_What this exercise asks_:
[a] In the article on co-creation, who outlines the top Do's and Don'ts for successful co-creation in the HBR?
[b] Reproduce the passage of the co-creation article from "What is co-creation" up to and including "for successful co-creation.".

_Article_:
What is co-creation anyway? Depends who you ask.  For us it most often means adding the voice of the user into the innovation process, not as passive respondents, but as active participants.  Of course, CK Prahalad author of the co-creation manifesto “The Future of Competition: Co-creating Unique Value with Customers,  got first dibs at defining co-creation by popularizing the concept back in 2000 as creating value through collaboration with partner companies and with active customers

In a more recent article in the HBR, Edelman’s Stefan Stern outlines the top Do’s and Don’ts for successful co-creation.

Everyone says they are in favor of open innovation and co-creation. We have all heard about the wisdom of crowds, bringing the outside in, and have bought the t-shirt which states that “none of us is as smart as all of us.”

_Information shown_:
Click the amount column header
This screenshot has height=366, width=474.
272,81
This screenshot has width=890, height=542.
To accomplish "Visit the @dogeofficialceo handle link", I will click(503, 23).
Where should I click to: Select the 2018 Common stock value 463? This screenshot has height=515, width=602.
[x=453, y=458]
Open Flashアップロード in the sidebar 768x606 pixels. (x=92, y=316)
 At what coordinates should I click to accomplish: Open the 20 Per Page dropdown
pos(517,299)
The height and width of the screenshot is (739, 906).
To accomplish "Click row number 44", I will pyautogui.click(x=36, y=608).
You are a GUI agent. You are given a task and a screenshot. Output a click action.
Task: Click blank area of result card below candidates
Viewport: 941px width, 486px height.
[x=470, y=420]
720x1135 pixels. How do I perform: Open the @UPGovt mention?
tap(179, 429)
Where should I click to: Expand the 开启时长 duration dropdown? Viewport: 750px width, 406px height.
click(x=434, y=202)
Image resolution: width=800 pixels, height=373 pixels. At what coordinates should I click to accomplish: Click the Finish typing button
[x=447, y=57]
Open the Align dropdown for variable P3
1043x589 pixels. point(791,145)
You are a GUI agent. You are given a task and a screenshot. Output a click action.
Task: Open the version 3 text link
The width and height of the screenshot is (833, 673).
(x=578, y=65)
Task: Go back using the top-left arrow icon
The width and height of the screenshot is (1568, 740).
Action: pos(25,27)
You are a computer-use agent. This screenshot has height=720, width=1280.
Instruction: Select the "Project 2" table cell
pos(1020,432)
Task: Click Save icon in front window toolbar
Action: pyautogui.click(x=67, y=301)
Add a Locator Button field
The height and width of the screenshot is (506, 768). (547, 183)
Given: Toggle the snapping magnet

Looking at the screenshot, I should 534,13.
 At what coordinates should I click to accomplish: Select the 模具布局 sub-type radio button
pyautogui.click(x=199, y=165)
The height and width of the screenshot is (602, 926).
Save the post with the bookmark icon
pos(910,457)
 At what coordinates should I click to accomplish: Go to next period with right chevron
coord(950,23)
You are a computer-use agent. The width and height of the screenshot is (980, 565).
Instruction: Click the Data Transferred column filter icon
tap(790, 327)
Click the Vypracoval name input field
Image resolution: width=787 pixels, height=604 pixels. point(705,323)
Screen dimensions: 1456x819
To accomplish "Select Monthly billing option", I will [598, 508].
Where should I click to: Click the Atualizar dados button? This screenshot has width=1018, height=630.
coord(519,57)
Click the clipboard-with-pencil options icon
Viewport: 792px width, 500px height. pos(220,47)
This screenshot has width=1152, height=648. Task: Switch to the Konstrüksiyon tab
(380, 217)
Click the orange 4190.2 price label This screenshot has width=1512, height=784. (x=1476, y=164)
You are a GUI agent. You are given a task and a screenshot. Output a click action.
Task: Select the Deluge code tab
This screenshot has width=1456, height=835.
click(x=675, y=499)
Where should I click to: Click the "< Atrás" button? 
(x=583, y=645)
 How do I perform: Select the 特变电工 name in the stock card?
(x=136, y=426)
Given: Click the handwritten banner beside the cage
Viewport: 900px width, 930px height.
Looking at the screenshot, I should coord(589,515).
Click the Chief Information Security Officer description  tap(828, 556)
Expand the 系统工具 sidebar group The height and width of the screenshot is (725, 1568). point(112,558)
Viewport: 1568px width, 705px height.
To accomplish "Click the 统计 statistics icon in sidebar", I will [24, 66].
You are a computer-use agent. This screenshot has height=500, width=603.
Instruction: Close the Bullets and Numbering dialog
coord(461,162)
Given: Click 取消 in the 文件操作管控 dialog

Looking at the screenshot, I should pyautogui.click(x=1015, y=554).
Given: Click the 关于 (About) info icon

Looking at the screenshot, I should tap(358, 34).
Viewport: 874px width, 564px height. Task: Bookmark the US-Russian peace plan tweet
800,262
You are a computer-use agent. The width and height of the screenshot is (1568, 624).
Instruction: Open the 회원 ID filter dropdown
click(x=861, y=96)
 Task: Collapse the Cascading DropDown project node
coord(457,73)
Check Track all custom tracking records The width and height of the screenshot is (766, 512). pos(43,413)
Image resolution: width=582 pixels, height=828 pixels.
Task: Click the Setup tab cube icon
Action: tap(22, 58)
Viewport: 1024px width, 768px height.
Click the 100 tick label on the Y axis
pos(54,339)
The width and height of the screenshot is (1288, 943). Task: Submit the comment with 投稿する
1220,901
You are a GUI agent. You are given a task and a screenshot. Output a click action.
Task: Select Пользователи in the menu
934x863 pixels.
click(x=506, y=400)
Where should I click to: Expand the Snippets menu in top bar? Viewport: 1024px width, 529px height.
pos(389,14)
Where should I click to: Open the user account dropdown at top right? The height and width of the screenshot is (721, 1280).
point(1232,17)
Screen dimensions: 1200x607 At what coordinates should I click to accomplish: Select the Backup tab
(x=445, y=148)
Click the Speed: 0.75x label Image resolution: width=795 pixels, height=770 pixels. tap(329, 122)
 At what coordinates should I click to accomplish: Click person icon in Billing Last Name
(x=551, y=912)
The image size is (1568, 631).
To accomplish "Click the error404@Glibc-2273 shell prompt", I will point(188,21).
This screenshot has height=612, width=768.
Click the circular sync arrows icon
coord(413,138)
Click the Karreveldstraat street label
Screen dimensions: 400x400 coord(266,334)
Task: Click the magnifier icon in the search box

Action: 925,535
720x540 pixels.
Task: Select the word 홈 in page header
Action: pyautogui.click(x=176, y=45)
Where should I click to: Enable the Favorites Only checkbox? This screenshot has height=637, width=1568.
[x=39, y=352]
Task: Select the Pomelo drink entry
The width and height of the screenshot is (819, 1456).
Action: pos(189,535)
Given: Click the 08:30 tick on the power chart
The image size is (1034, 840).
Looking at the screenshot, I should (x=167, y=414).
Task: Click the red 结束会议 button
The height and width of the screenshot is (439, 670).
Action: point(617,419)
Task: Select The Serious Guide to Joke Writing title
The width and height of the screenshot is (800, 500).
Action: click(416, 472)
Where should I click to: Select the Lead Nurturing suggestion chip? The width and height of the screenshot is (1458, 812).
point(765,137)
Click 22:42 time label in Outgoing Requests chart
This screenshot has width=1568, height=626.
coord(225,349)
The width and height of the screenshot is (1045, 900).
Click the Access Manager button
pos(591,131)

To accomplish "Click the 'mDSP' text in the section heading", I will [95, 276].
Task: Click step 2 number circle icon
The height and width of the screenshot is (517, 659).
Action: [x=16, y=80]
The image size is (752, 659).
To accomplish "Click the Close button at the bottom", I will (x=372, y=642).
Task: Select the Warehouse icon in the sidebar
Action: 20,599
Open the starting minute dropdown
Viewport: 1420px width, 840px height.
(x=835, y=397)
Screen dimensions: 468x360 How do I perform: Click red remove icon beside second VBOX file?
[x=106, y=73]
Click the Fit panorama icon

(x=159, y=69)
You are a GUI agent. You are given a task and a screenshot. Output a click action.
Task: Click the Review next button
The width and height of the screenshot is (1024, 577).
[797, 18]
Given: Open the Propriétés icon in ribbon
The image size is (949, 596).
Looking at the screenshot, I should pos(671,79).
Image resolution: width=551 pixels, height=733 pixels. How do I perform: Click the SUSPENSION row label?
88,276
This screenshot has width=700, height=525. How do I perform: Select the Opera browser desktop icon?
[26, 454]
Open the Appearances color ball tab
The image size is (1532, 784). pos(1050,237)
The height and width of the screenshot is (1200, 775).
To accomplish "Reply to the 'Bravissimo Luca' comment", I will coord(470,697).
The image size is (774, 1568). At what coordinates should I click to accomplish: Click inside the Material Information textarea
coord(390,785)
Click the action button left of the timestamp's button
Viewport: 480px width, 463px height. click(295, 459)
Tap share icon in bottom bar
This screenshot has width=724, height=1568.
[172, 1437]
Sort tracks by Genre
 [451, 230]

_Answers_:
[a] Edelman's Stefan Stern

[b]
What is co-creation anyway? Depends who you ask.  For us it most often means adding the voice of the user into the innovation process, not as passive respondents, but as active participants.  Of course, CK Prahalad author of the co-creation manifesto “The Future of Competition: Co-creating Unique Value with Customers,  got first dibs at defining co-creation by popularizing the concept back in 2000 as creating value through collaboration with partner companies and with active customers

In a more recent article in the HBR, Edelman’s Stefan Stern outlines the top Do’s and Don’ts for successful co-creation.